How many lines of the records below contain the string "icon"? Reply with the number only.

──────── STORED RECORDS ────────

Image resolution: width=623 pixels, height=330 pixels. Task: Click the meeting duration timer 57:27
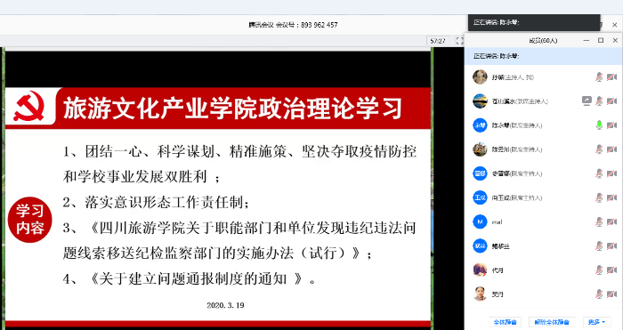click(x=438, y=41)
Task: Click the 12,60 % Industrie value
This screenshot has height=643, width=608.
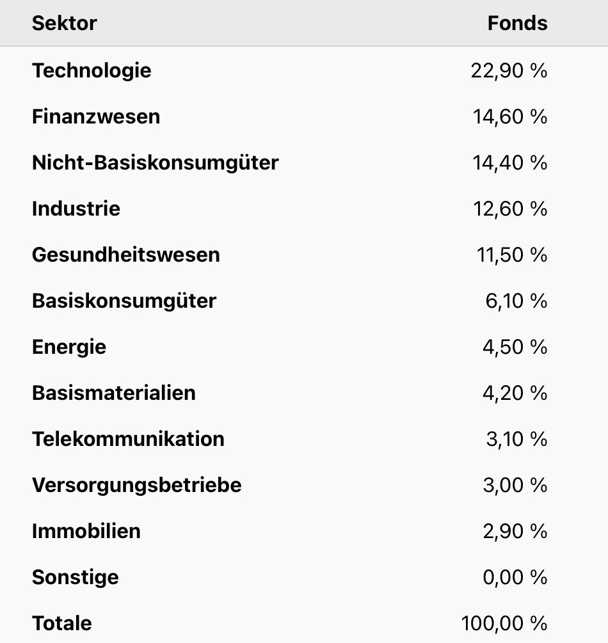Action: pos(510,209)
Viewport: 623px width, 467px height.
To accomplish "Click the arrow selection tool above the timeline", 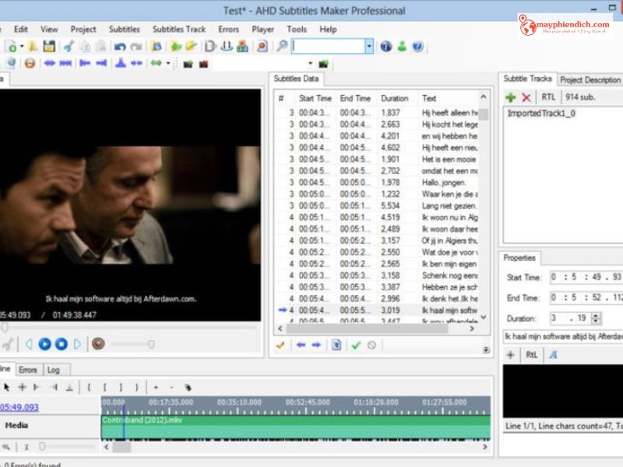I will coord(9,385).
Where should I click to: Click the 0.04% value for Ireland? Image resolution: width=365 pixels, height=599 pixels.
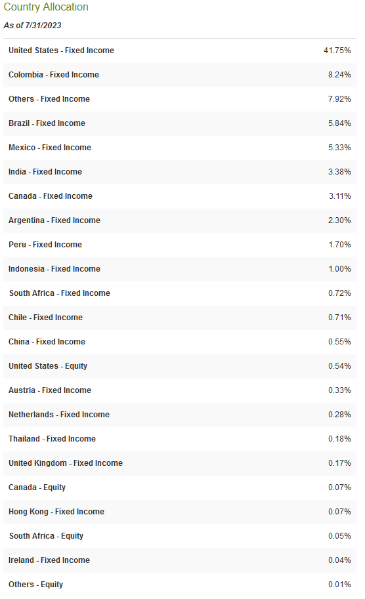coord(339,560)
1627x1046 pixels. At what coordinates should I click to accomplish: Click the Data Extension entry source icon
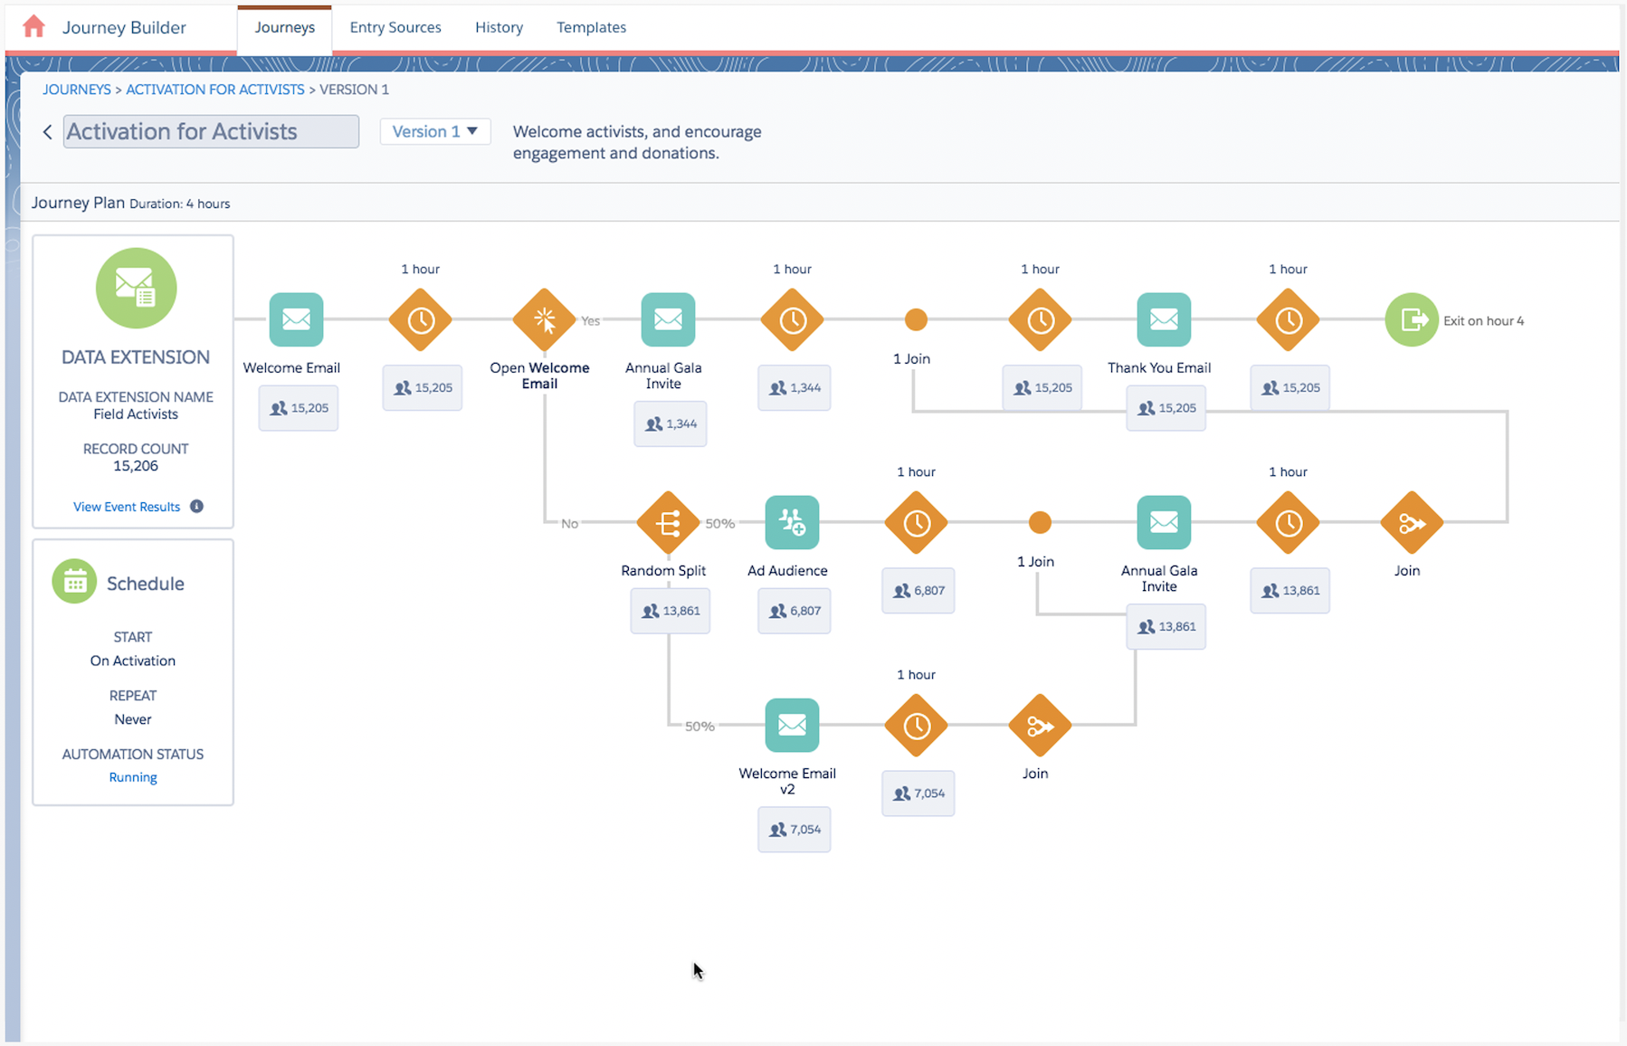coord(136,289)
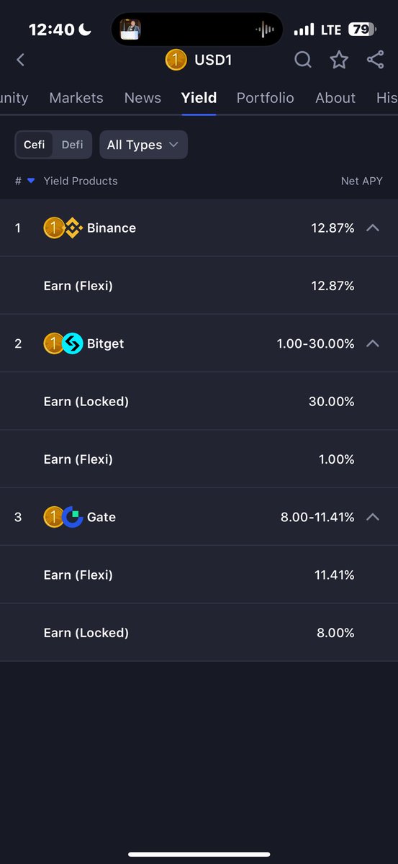Image resolution: width=398 pixels, height=864 pixels.
Task: Sort by the # column arrow
Action: point(31,181)

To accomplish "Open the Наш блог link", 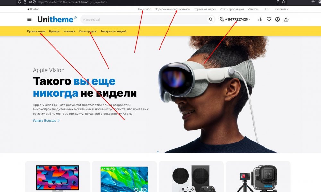I will pos(144,9).
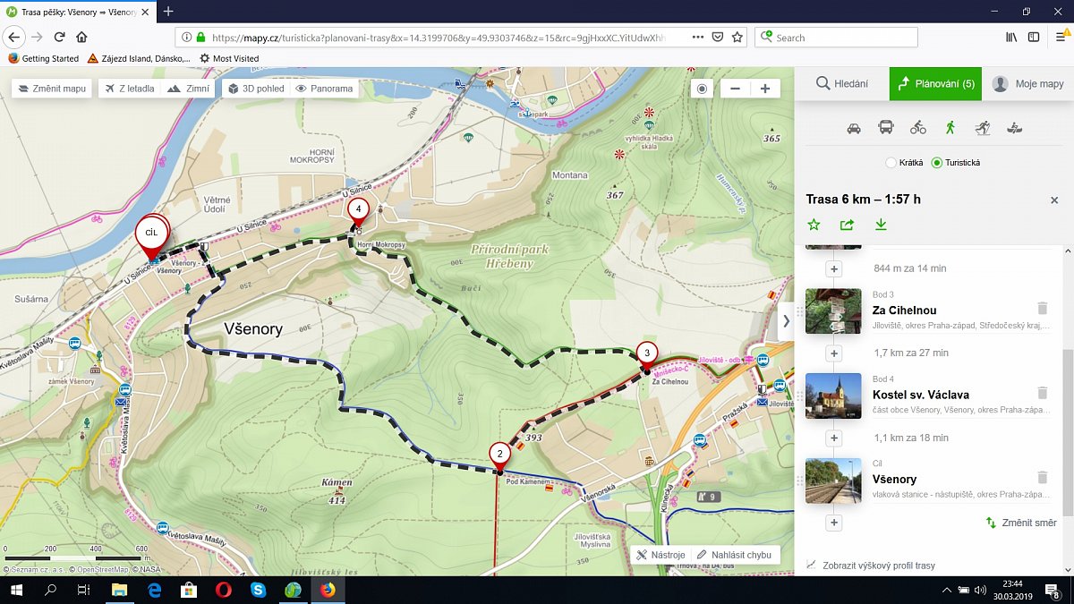
Task: Download the route via export icon
Action: (881, 225)
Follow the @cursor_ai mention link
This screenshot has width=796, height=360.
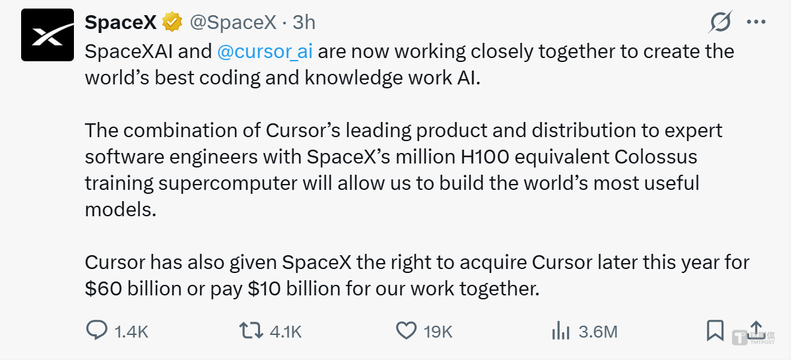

────────

__ANSWER FOR THE TASK__
2